Not all plain sailing.
It was not all sweetness and light on the trip. I
don't care how well you get on with your mate, there are going to be times
of stress. We did have our ups and downs, our sulks and shared joys. One
of the worst days was on a travel day between La Mans and Troyes. We had
decided to go into Orleans. On the way through, I was hit from behind by a
car. I was stationary at the traffic lights, with my back break on. A
seriously gorgeous young cyclist with a high split skirt has pulled up
beside me. She had a wonderful bum. The lights went green and I decided to
let her pull of first. (I didn't want to frighten her and I did want to
see her bum again.) Suddenly I heard and felt the collision. I pulled off
my helmet and treated the young driver behind to some choice Anglo-Saxon.
I inspected my bike, found that I had a cracked number plate but that was
all. I then took photographs of the car, bike and driver in case there was
an insurance problem. Eventually the young couple got out of the car and
made it understood that they were very sorry. (I think I have experienced
the French equivalent of Sorry-mate-I didn't-see-you). They offered to pay
for a number plate and we all went our separate ways.

The Offending vehicle, it's not even a
Volvo!
About 30 seconds later, when we were well into
the one-way system, I realised that I had taken my glasses off and not
picked them back up! (My eyesight is only just bad enough to need them for
riding/driving and I don't wear them at other times). My mate was really
worried on my behalf for the next few minutes. He wondered how I would
cope with the shock and stress. He was so concerned that he ran through a
red light and then made two other uncharacteristic errors. We stopped, had
a coffee and got out of Orleans as fast as we could.
I am not sure that if that was the trigger,
but the rest of the ride was a nightmare. The roads were poorer, there was
more traffic, especially huge lorries, (I had forgotten what they looked
like) and the landscape became dull and boring. We stopped for petrol at a
garage at a one horse town, except the horse was obviously dead, where the
oddest family (interbreeding is not unknown in France either) took it in
turns to serve us.
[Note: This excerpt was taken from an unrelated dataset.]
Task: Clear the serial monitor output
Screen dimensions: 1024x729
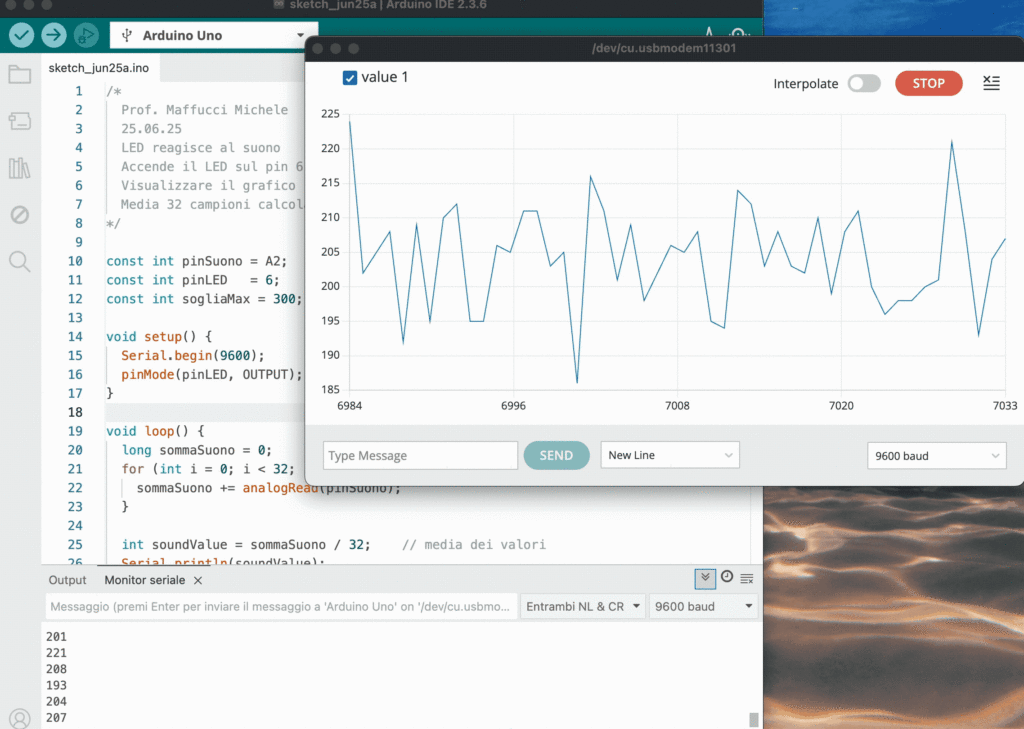Action: (x=746, y=578)
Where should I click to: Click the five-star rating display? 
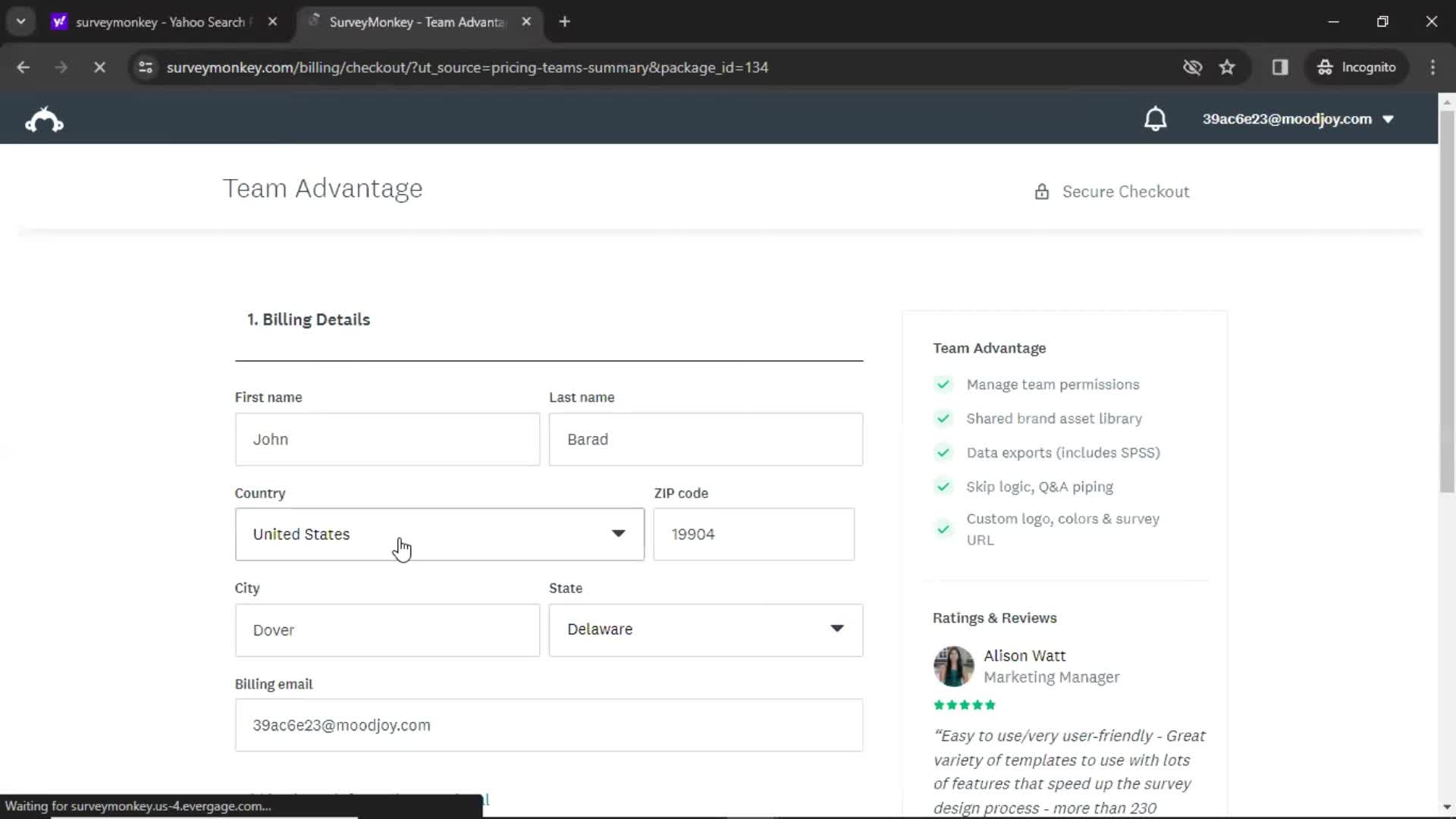(x=964, y=704)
One filled my mates tank, one filled mine, and a third
took the money. The garage was a chain saw main dealer but we were in a
landscape where cornfields occupied the miles and miles of flat land and
on the few hillsides, were grape vines. We had not seen a tree for hours.
What the hell did they need chain saws for? Err... lets go! Later on
that day, we had a look at the photographs. We saw that the car had got a
broken spoiler where it had hit my tyre and the bonnet had hit my exhaust
and put a lovely little half moon crease in it. We also noticed the look
on the young couple's face. Obviously the sight of a 17 stone, bald,
bearded biker instructing them in the ways of careful driving , using
various four letter words, was a little perturbing! Laugh?... I nearly
got me fags out!
"You have done bloody well."
On the last night of out journey, we met a group
of Brit bikers. They had just come over from England and were based in
Calais, having rides out to different places. They spotted the ZZR and
came over to have a chat. They explained that it was their first time in
France so they were taking it easy and not doing too much. When I told
them that I had been biking for 10 weeks and had just completed 2,000
French miles -4 times my UK experience- they were gob smacked. In turn I
got a lovely warm glow. I had become a seasoned traveller. Not quite
Ewan Magreggor and Charlie Boreman, but it will do for now.